Woohyun ignores the thought of calories as he reaches for the rest of the dessert, finishing it quickly. It’s been a very long time since he’s allowed himself sweets, and he knows that now he’s tasted sugar, his diet will end. But it doesn’t matter right now, in this bustling, cozy cafe with Sunggyu sitting in front of him, taking a sip of his drink. It’s almost dainty the way this boy eats and drinks, this boy with dark hair falling over his eyes that vanish when he smiles, delicate in a way Woohyun can’t put his finger on. When Sunggyu sets his coffee down and turns it so the mug handle is exactly parallel to the edge of the table, Woohyun decides on perfectionism, but lighter, gentler, in a way Woohyun has never known before; there must be a better word for it.

“I have class in ten minutes, and I still have to go back to my room for my laptop,” Sunggyu tells Woohyun, who realizes he’s staring. “I was going up to the roof for some peace to study, but I ended up taking you out for a drink.” There is no bite in his words, further softened by one of those crinkling smiles.

“Sorry,” Woohyun apologizes at once. The word is odd in his mouth, and he licks his lips awkwardly once it leaves them. He’s never used it much at all--back in high school and the beginning of college, everyone liked him enough that he could be abrasive and rough, and recently he just never used words at all.

“It’s fine,” Sunggyu says, waving away another automatic apology. “I liked it. Shall we meet again tomorrow, here? One o’clock?”

Woohyun agrees without thinking about it, taking in the meticulous way Sunggyu gathers all of his things and following the broad back out of the door and out of sight.

[2] ❝I’ve been wanting to become your everything.❞

They meet at the cafe every afternoon for three months straight no matter how busy they are, for mocha cappucinos and chocolate croissants and each other’s company. In those three months, Woohyun returns to classes, does his best to become more social while surviving the workload of catching up all he has missed, and learns a bit more every single day about Kim Sunggyu over their drinks and food. Part of it is what Sunggyu tells him in conversation, like his undying admiration for an indie group named Nell that Woohyun had never heard of before (Sunggyu panicked and immediately listed several personal favorites for him to listen to), as well as the things Woohyun notices just by watching him: the shadows he gets under his eyes for stressing so much during finals week, for instance, or the way he throws his head back, mouth wide like a black hole, and laughs hard at any jokes Woohyun cracks, no matter how lame or silly. Sunggyu has the sense of humor of a child’s, is afraid to death of dogs, and trusts too easily. He is the kindest person Woohyun has ever met, but by no means weak.

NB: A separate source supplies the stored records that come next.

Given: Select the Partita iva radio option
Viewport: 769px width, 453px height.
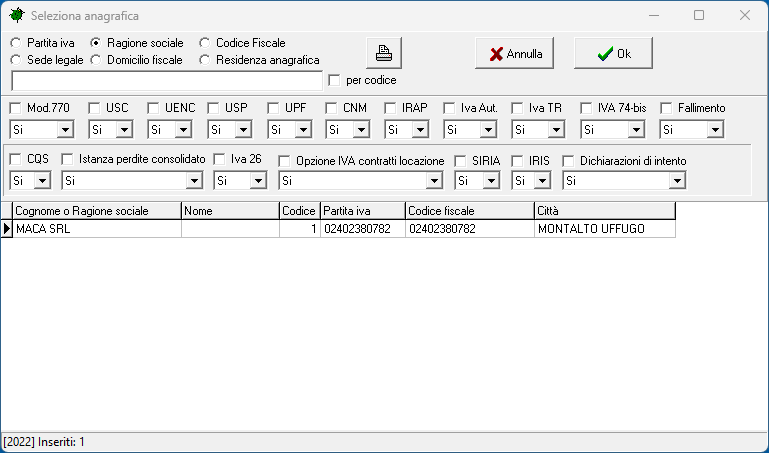Looking at the screenshot, I should tap(15, 43).
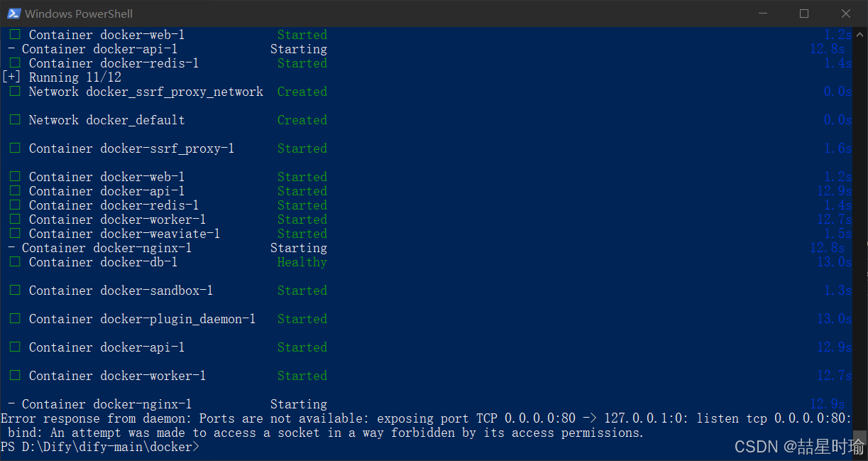Click the status box beside docker-db-1

[x=15, y=262]
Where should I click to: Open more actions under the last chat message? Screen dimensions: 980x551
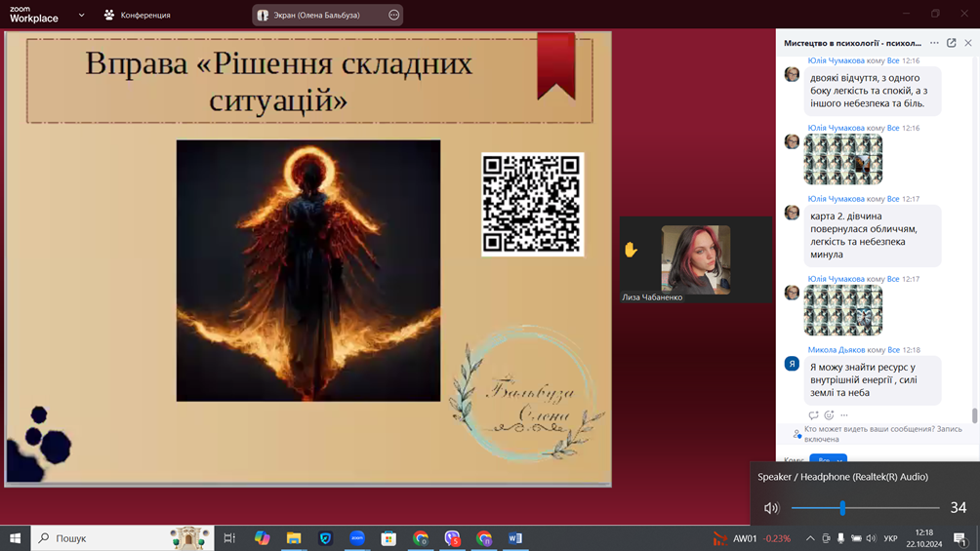(844, 415)
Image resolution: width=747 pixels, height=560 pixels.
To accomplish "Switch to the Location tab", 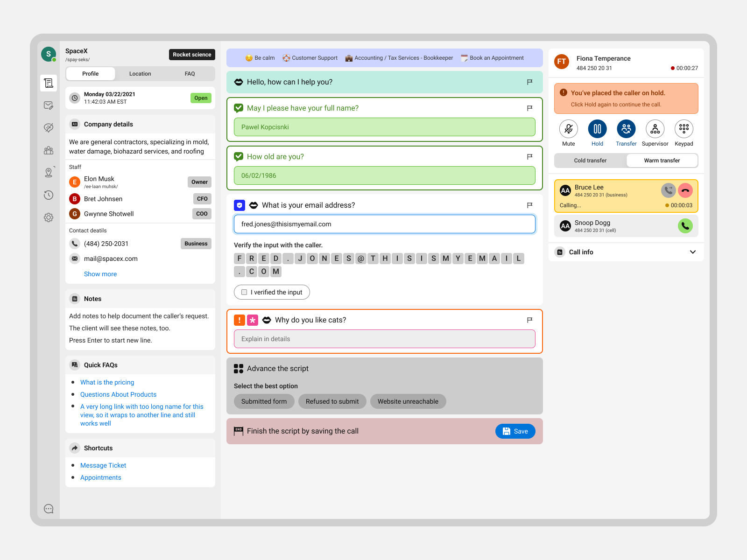I will point(140,74).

His new roommate, on the other hand, is a different story. Second semester brings a shuffling of dorm rooms and arrangements, and Woohyun is given a double to share with a fellow first year named Kim Kibum in Dance--Performance and Choreography. Kibum, or Key as he insists to be called (“Everyone is named Kim Kibum, I don’t know what my mother was thinking!”), is fierce, blunt, and obsessed with fashion. They get along well enough, besides the fact that he doesn’t really associate himself with dancers and Key comes with a side effect that goes by the name of Kim Jonghyun, a short second year with a phenomenal voice and an infatuation for Key. Unfortunately, Key has a soft spot for him too, so when “Jjong” drops by at their room, which is too often for comfort, Woohyun escapes to the roof.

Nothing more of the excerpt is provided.